Moderates in every faith are obliged to loosely interpret (or simply ignore) much of their canons in the interests of living in the modern world. No doubt an obscure truth of economics is at work here: societies appear to become considerably less productive whenever large numbers of people stop making widgets and begin killing their customers and creditors for heresy. The first thing to observe about the moderate’s retreat from scriptural literalism is that it draws its inspiration not from scripture but from cultural developments that have rendered many of God’s utterances difficult to accept as written. In America, religious moderation is further enforced by the fact that most Christians and Jews do not read the Bible in its entirety and consequently have no idea just how vigorously the God of Abraham wants heresy expunged.


(3) Religious moderates don’t want an honest discussion of religion.

Moderates do not want to kill anyone in the name of God, but they want us to keep using the word “God” as though we knew what we were talking about. And they do not want anything too critical said about people who really believe in the God of their fathers, because tolerance, perhaps above all else, is sacred. To speak plainly and truthfully about the state of our world—to say, for instance, that the Bible and the Koran both contain mountains of life-destroying gibberish—is antithetical to tolerance as moderates currently conceive it. But we can no longer afford the luxury of such political correctness. We must finally recognize the price we are paying to maintain the iconography of our ignorance.

...

Religious fundamentalists have been put in a strange bind by Sam Harris’ new book, The End of Faith. On the one hand, it calls for the eradication of all faith, of all religion, and of all belief in God -- plainly a demand they reject. On the other hand, Harris’ plan would necessarily eradicate all of the faiths, religions and Gods with which the fundamentalists disagree -- a result they embrace.

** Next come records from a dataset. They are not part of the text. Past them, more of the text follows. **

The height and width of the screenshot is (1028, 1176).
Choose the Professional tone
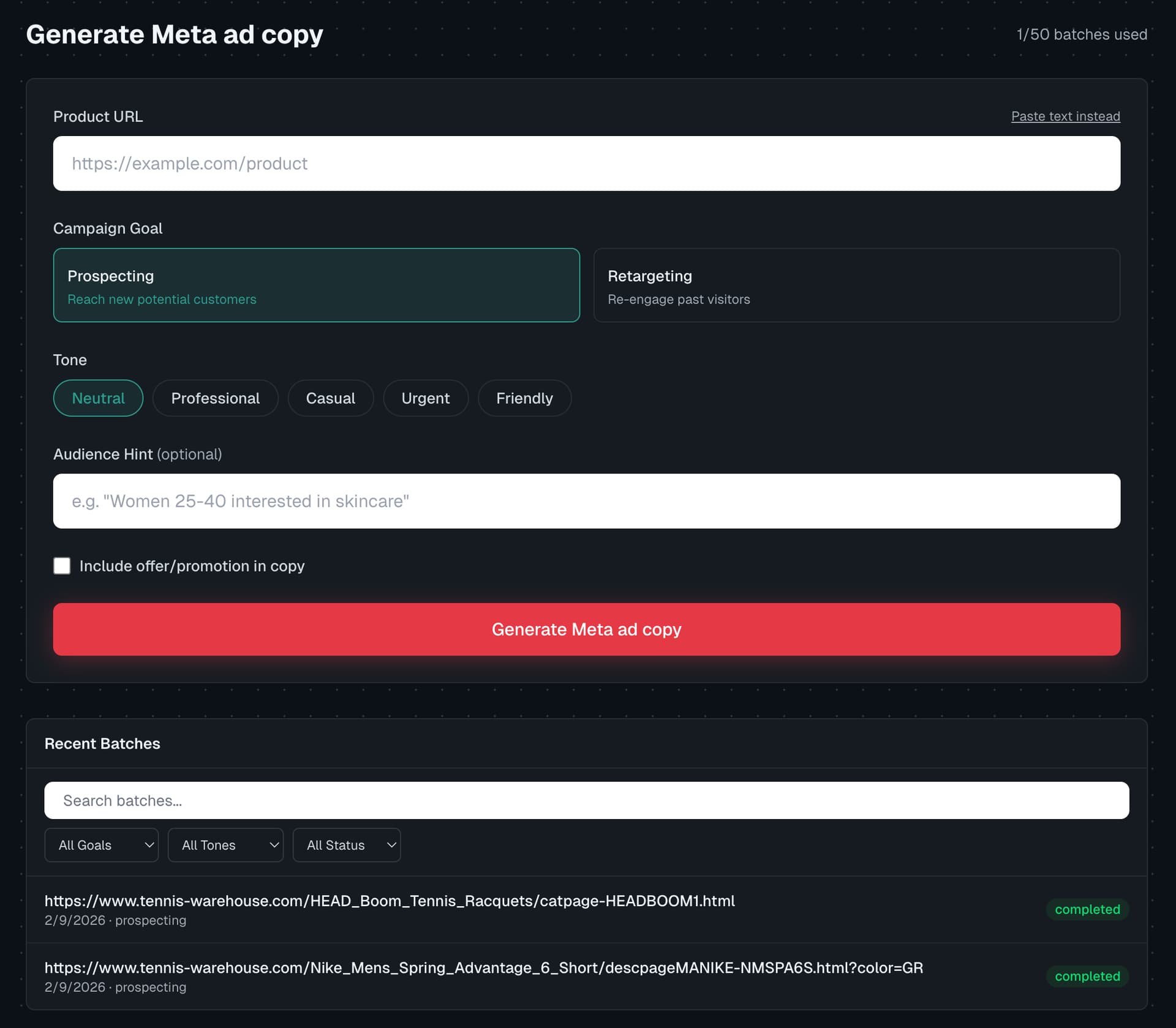[215, 398]
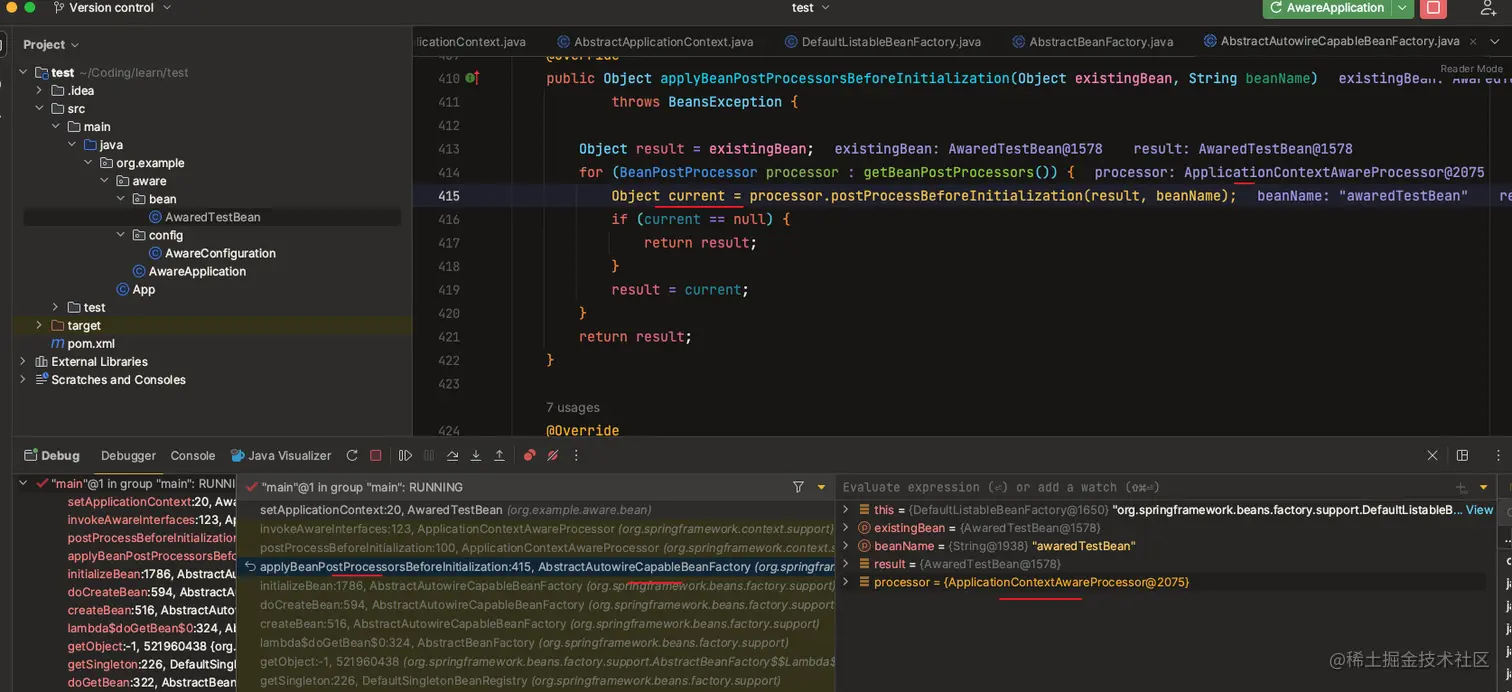Click the Step Out icon
This screenshot has height=692, width=1512.
[499, 455]
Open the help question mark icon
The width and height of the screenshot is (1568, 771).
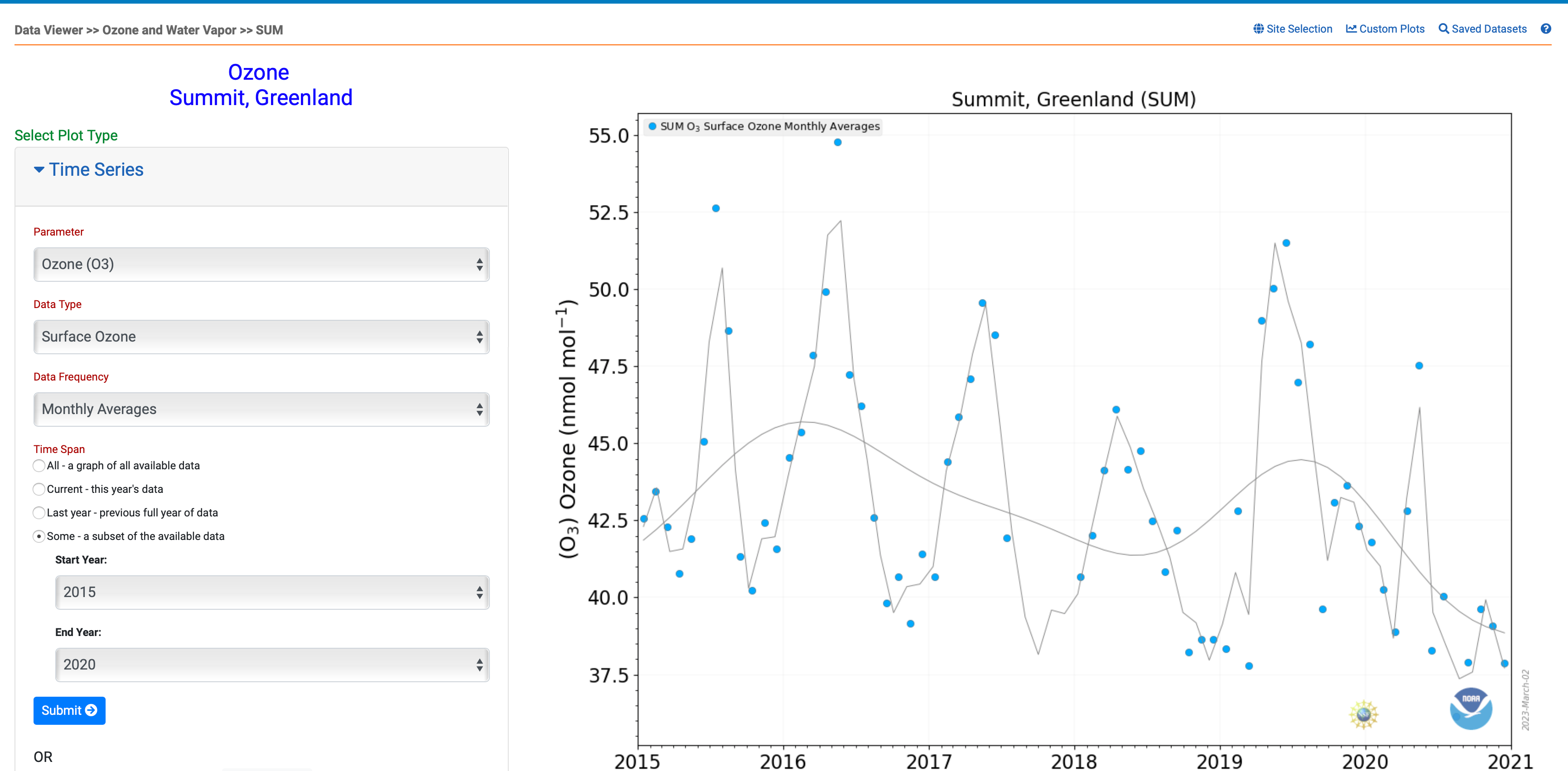1545,29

So it’s amusing to read the rather cagey review of Harris’ work by R. Albert Mohler, president of The Southern Baptist Theological Seminary. (Expanded commentary on his radio program). He agrees with Harris that non-literalist religious moderates, who ignore most of their own canons, are intellectually dishonest, and concurs that the religious left is simply atheistic. So much of Mohler’s review is a mere repetition, sometimes gleeful, of Harris’ arguments against mushy modern theology.

But what to do about Harris’ attacks on non-Christian fundamentalism? As an evangelical, of course, Mohler rejects as false orthodox Islam, Judaism, Hinduism -- and even Christian fundamentalism that differs in any material respect from his own. But the True Believers of those faiths adhere to the literal word of their own insane, bloodthirsty scriptures, so their methodology can’t be dismissed as disingenuous postmodern relativism.

The honest thing to do would be to present the case for the authenticity of his own Holy Book (and interpretation thereof) and explain how the remaining infidels, however sincere, went wrong. But Mohler apparently realizes that there would be little to convincingly distinguish his arguments from those in support of the Koran of the Book of Mormon, and that he’d just find himself embroiled in an inconclusive He said/ He said match. So instead, he faults Harris for religious intolerance. “So much for the myth of liberal tolerance,” he snorts, outraged at Harris’ rejection of the notion “that every human being should be free to believe whatever he wants about God.” He concludes that Harris’ book is “a wake-up call . . . to the true character of aggressive secularism and the true agenda of its proponents.”

It’s more than a little ridiculous, given that the last thing evangelicals believe in is multiculturalist “liberal tolerance” or the notion that “every human being should be free to believe whatever he wants about God.” It’s precisely the sort of ideological relativism that Mohler finds so abhorrent in the Religious Middle. And Mohler himself is regularly defending his sect’s efforts to covert Jews to the Christian God, an enterprise every bit as aggressive as Harris’ secularist crusade. But when it comes to defending his faith against an atheism as evangelical as his own beliefs, he abandons truth in favor of moderation.